Siempre decimos que la muerte es lo único cierto, inevitable; pero también lo es el tiempo, ese fenómeno singular que haciéndose  presente en nuestras vidas de manera cotidiana, rige nuestro camino para un lado o para el otro, sin descanso, sin tregua, sin escalas, sin demora, al paso firme e inalterable de los segundos y minutos, que se convierten en horas  y luego en días, para acumularse en meses y años, que se sintetizan, sin más, agregando rayitas negras al calendario de nuestras vidas y acumulando onomásticos en la tabla de los números, que un día nos señala el término  de la pubertad, y luego, el de la juventud, y así, paso a paso, cumpliendo el designio fatal del tiempo que no se detiene por nada del mundo. Lo que sí es que en este camino, para un lado o para el otro, a velocidades diferentes cada quien, se necesita harto combustible para caminar,  trotar o correr, dependiendo del espíritu y del cuerpo, ahora débil, ahora fuerte, que condiciona el paso. Y así, sin remedio, sin opción, la máquina humana necesita recargar las pilas para poder seguir adelante.
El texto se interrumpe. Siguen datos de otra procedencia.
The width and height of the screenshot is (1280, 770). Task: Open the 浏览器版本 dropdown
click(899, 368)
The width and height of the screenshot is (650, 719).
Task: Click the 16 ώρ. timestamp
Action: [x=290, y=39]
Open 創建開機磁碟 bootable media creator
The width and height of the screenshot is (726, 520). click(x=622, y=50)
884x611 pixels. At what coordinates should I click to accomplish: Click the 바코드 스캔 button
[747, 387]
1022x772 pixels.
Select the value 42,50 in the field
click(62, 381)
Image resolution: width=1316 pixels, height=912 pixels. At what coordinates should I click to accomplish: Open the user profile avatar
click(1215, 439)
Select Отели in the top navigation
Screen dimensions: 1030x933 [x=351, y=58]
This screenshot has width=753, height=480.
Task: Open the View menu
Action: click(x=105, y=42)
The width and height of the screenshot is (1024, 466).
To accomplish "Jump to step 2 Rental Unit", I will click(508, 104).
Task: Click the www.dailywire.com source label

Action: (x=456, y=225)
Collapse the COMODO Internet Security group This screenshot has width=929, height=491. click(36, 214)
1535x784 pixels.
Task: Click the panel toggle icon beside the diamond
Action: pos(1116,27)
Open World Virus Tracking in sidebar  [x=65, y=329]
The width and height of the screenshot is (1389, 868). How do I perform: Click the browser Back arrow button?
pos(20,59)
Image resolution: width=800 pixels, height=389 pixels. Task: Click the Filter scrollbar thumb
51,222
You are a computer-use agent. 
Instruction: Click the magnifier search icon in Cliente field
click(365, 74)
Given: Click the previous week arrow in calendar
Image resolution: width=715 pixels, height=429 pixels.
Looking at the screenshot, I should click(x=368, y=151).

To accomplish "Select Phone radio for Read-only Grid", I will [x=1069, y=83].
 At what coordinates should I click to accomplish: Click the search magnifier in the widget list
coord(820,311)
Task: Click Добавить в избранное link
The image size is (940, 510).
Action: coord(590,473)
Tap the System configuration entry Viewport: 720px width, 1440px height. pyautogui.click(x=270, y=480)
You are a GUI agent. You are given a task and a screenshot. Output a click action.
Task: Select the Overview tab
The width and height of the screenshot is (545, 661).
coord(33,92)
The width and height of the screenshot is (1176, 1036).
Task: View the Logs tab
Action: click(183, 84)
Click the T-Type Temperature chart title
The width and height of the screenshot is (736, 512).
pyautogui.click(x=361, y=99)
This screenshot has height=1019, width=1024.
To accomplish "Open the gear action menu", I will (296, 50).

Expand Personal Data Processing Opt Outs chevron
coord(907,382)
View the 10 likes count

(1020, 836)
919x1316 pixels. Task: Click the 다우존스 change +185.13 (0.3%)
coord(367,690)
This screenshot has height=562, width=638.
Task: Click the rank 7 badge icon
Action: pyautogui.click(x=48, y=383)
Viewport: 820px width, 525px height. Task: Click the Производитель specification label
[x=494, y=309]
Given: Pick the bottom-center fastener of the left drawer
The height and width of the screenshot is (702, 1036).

Si no se hace se desfallece, la máquina se detiene y se descompone. Pero aun con los rastros del esfuerzo y del desgaste por el uso del tiempo inexorable, uno se detiene y voltea a su alrededor para ver el panorama, tal vez echarle un ojo al horizonte o de plano voltear atrás y visualizar la película de nuestro pasado inmediato. A eso le llamo yo el período de recarga de pilas. Implica llenar de nueva cuenta con kilos de renovada energía el bote de nuestra humanidad, y, con ello, comprar nuevos espacios, nuevos tiempos, esperanzas para un futuro mejor. Eso es diciembre y su navidad y su fin de año; eso son las posadas y el puente de Guadalupe Reyes, sin dejar de gozar, sentir, palpar, el fervor del pueblo por su virgen, por la Guadalupana, que inyecta kilos de criptonita al alma del mexicano. Hoy, viernes guadalupano, seamos creyentes o no, recarguemos las pilas para buscar sin descanso un México mejor, más justo. No nos detengamos para nada, pues el tiempo en su inexorable tránsito está de nuestro lado, para los que queremos el progreso y amamos la libertad. No lo perdamos de vista. No lo desperdiciemos.